/flink-kudu-streaming-connector

A flink source connector to provide the continuous, incremental and streaming events from Kudu tables

Primary LanguageJavaApache License 2.0Apache-2.0

Flink Streaming Connector for Apache Kudu

This is a Apache Flink source connector to provide the continuous, incremental and streaming events from Kudu tables based on Apache Bahir.

Features

The connector will be running in two modes:

  1. Customized query: the user provides the query logic, e.g. predicates. Then the connector will fetch the data according to the provided logic. The order of the fetched data is promised by the provided query logic.

  2. Incremental: the user specifies the one or several columns which are able to be leveraged as something like a db cursor. The source connector will keep the status of the cursor as in the checkpoint to make sure it will continuously and monotonically emit the records in the kudu table.

Building

mvn clean install -DskipTests

How to use

  1. Import as a maven dependency
<dependency>
	<groupId>com.ebay.esp</groupId>
        <artifactId>flink-kudu-streaming-connector</artifactId>
        <version>${version}</version>
</dependency>
  1. Configuration the kudu table details. Let's say we have a kudu table named user with the below schema:
CREATE TABLE user
(
	created_time BIGINT,
	name STRING,
	age INT32,
	PRIMARY KEY (created_time)
)
  1. Define a Java POJO class to map the above user table:
public class User {
    @ColumnDetail(name = "created_time")
    private Long createdTime;

    @ColumnDetail(name = "name")
    private String name;

    @ColumnDetail(name = "age")
    private Integer age;
}

In the above User class, @ColumnDetail is a defined annotation in the project to map the column name to the Java class field.
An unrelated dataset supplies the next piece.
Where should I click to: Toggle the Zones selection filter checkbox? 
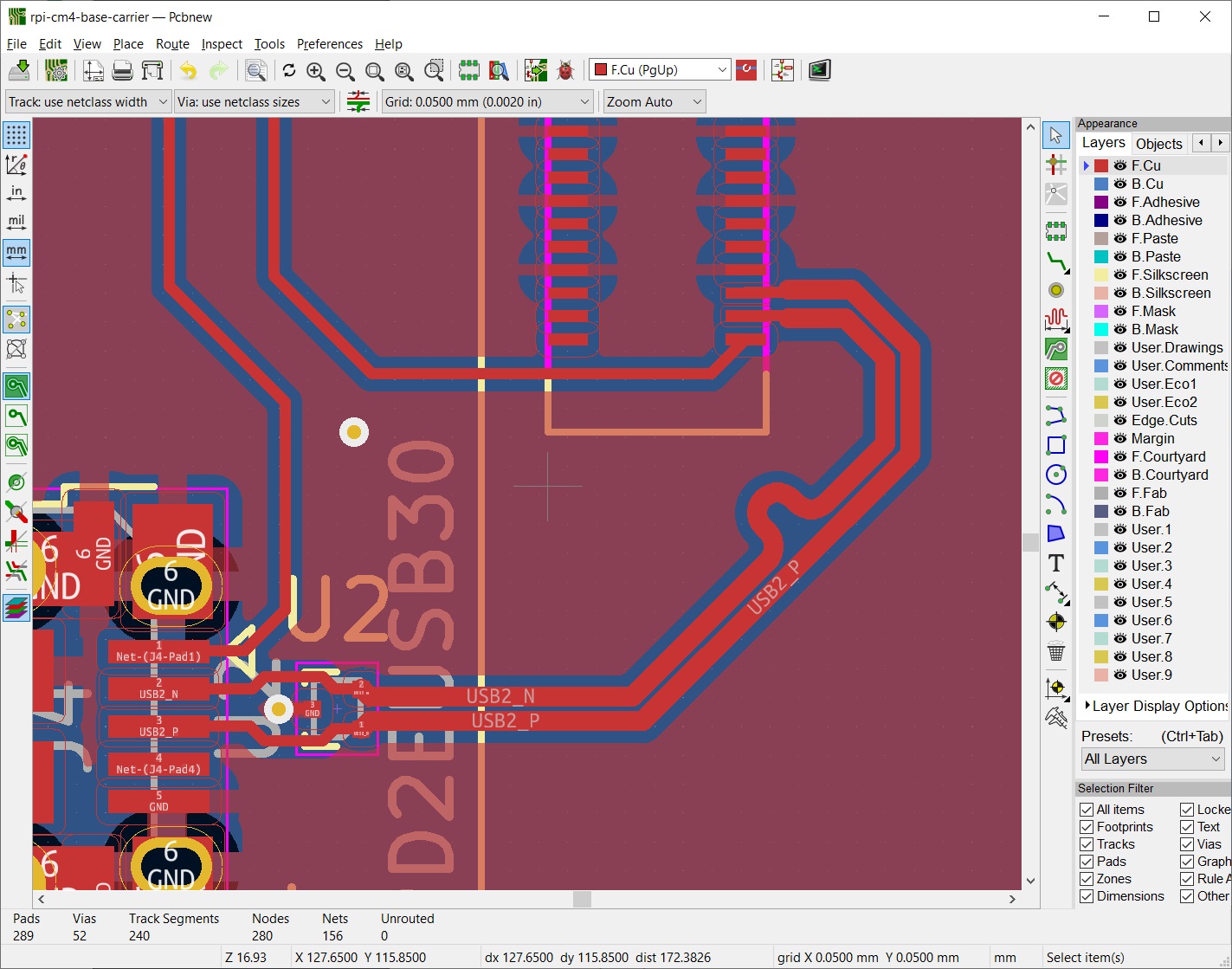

And the type mapping between kudu and Java is like below:

Kudu Java
INT8 Byte
INT16 Short
INT32 Integer
INT64 Long
STRING String
DOUBLE Double
FLOAT Float
BOOL Boolean
UNIXTIME_MICROS Timestamp
  1. Define the query predicates, selected columns and kudu table configuration, e.g. table name, master addresses to build the source connector:
public class CustomQueryKuduSourceSinkPipelineBuilder {
    private final static CustomQueryKuduSourceSinkPipelineBuilder INST = new CustomQueryKuduSourceSinkPipelineBuilder();

    private CustomQueryKuduSourceSinkPipelineBuilder() { }

    public static CustomQueryKuduSourceSinkPipelineBuilder getInstance() {
        return INST;
    }

    public void build(TestbedContext testbedContext) throws Exception {
        // Selected columns for the query
        UserTableDataQueryDetail detail = new UserTableDataQueryDetail();
        detail.setProjectedColumns(Arrays.asList("created_time", "name"));

        // Predicates for the query
        UserTableDataQueryFilter filter = UserTableDataQueryFilter.builder()
                .colName("created_time")
                .filterOp(FilterOp.GREATER)
                .filterValueResolver(new MyUserTableDataQueryFilterValueResolver()).build();
        UserTableDataQueryFilter ageFilter = UserTableDataQueryFilter.builder()
                .colName("age")
                .filterOp(FilterOp.EQUAL)
                .filterValueResolver(new ConstantUserTableDataQueryFilterValueResolver(100)).build();
        detail.setUserTableDataQueryFilters(Arrays.asList(filter, ageFilter));

        // Configuration class to hold all the details and passed to the source connector
        KuduStreamingSourceConfiguration<User> configuration =
                KuduStreamingSourceConfiguration.<User>builder()
                        .masterAddresses(testbedContext.getMasterAddresses())
                        .tableName(testbedContext.getTableName())
                        .batchRunningInterval(10000l)
                        .runningMode(KuduStreamingRunningMode.CUSTOM_QUERY)
                        .targetKuduRowClz(User.class)
                        .userTableDataQueryDetailList(Arrays.asList(detail))
                        .build();

        // Build the source connector
        KuduStreamingSourceFunction<User> sourceFunction = new KuduStreamingSourceFunction<>(configuration);
    }
}

The above code snippet is an example for the CUSTOM_QUERY. If you want to build a source connector in the INCREMENTAL mode, then you may need to specify the columns to be leveraged as the cursor which is defined with @StreamingKey we defined. You can specify multiple columns as a combination of the stream keys with different orders.

public class User {
    @StreamingKey(order = 1)
    @ColumnDetail(name = "created_time")
    private Long createdTime;

    @ColumnDetail(name = "name")
    private String name;

    @ColumnDetail(name = "age")
    private Integer age;
}

The streaming key will be leveraged as the cursor to read the data from the kudu table. After each record been read, the cursor will be updated with the stream key of that record so the table is able to be read increasingly. And the cursor will be maintained in the flink check point in case of any failures of the task manager. The user is also able to specify the lower and upper bound of the query before starting the job. Below is the sample code snippet:

UserTableDataQueryDetail detail = new UserTableDataQueryDetail();
detail.setProjectedColumns(Arrays.asList("created_time", "name"));

UserTableDataQueryFilter filter = UserTableDataQueryFilter.builder()
        .colName("created_time")
        .filterOp(FilterOp.GREATER)
        .build();

detail.setUserTableDataQueryFilters(Arrays.asList(filter));
detail.setLowerBoundKey("1671429154104");
detail.setUpperBoundKey("1671429156104");

More details

This work has been introduced in Apache COC Asia 2023, see presentation here

License

Apache 2.0